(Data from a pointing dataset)
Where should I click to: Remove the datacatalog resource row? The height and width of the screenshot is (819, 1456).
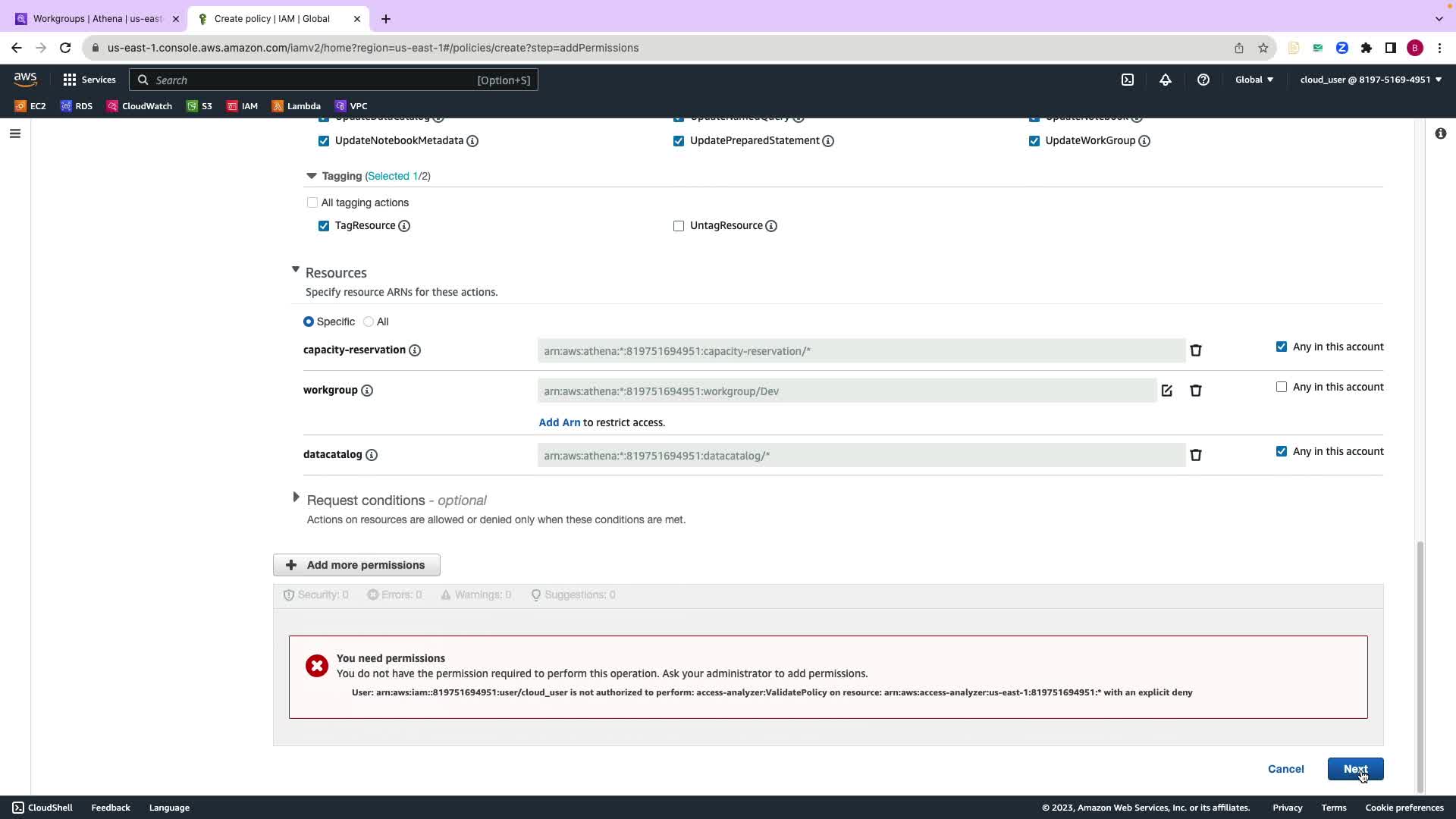coord(1196,455)
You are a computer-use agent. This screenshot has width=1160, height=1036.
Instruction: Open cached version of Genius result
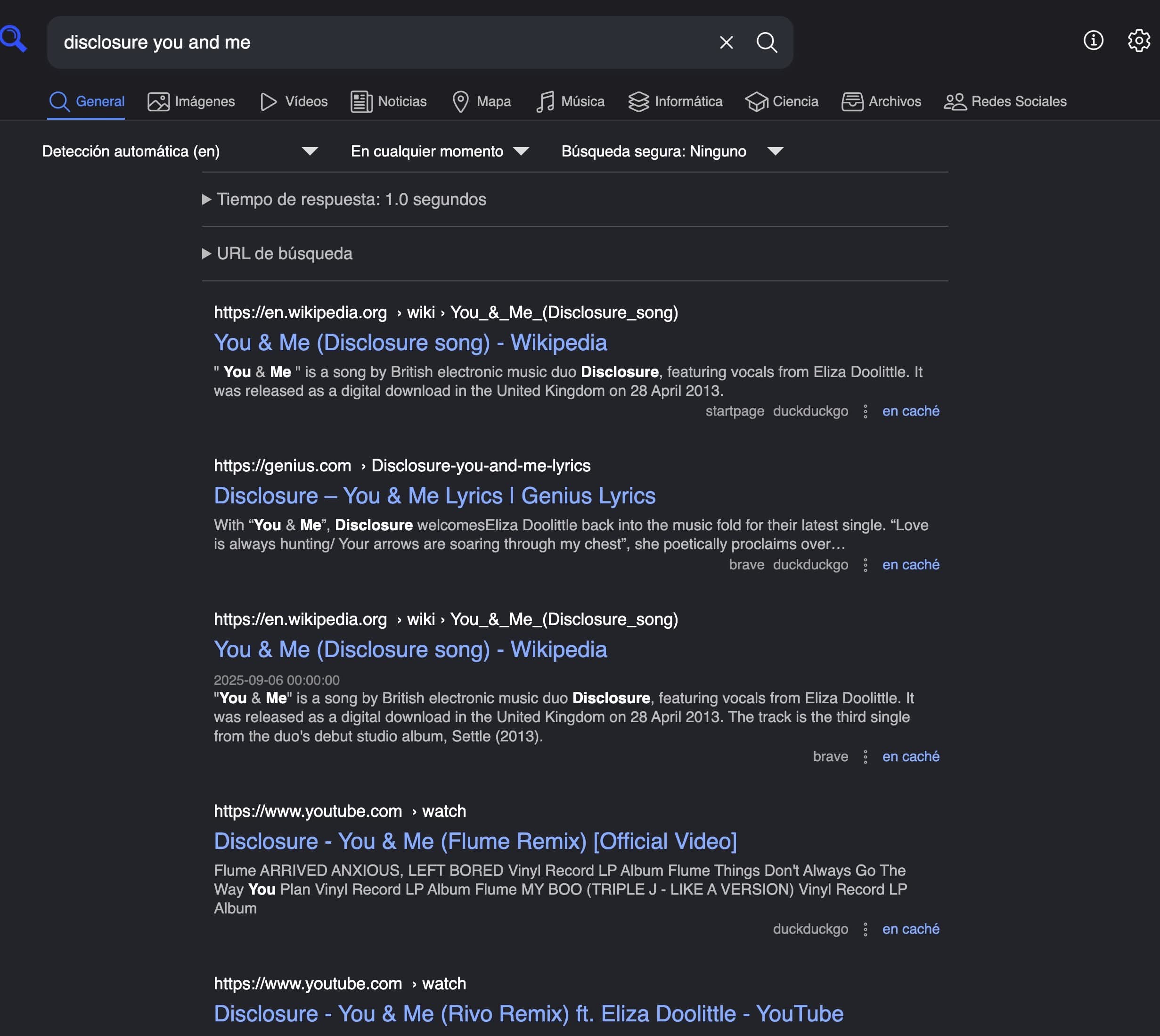(910, 565)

**PROMPT**
Convert all of the data above into a two-column CSV headed "prompt" and "target," with one row for each text and its answer. Put each in its own quoted field, replace line breaks with spaces, and omit the pictures.

**OUTPUT OF THE TASK**
prompt,target
"Where should I click to: Remove the datacatalog resource row? The height and width of the screenshot is (819, 1456).","coord(1196,455)"
"You are a computer-use agent. This screenshot has width=1160, height=1036. Instruction: Open cached version of Genius result","(910, 565)"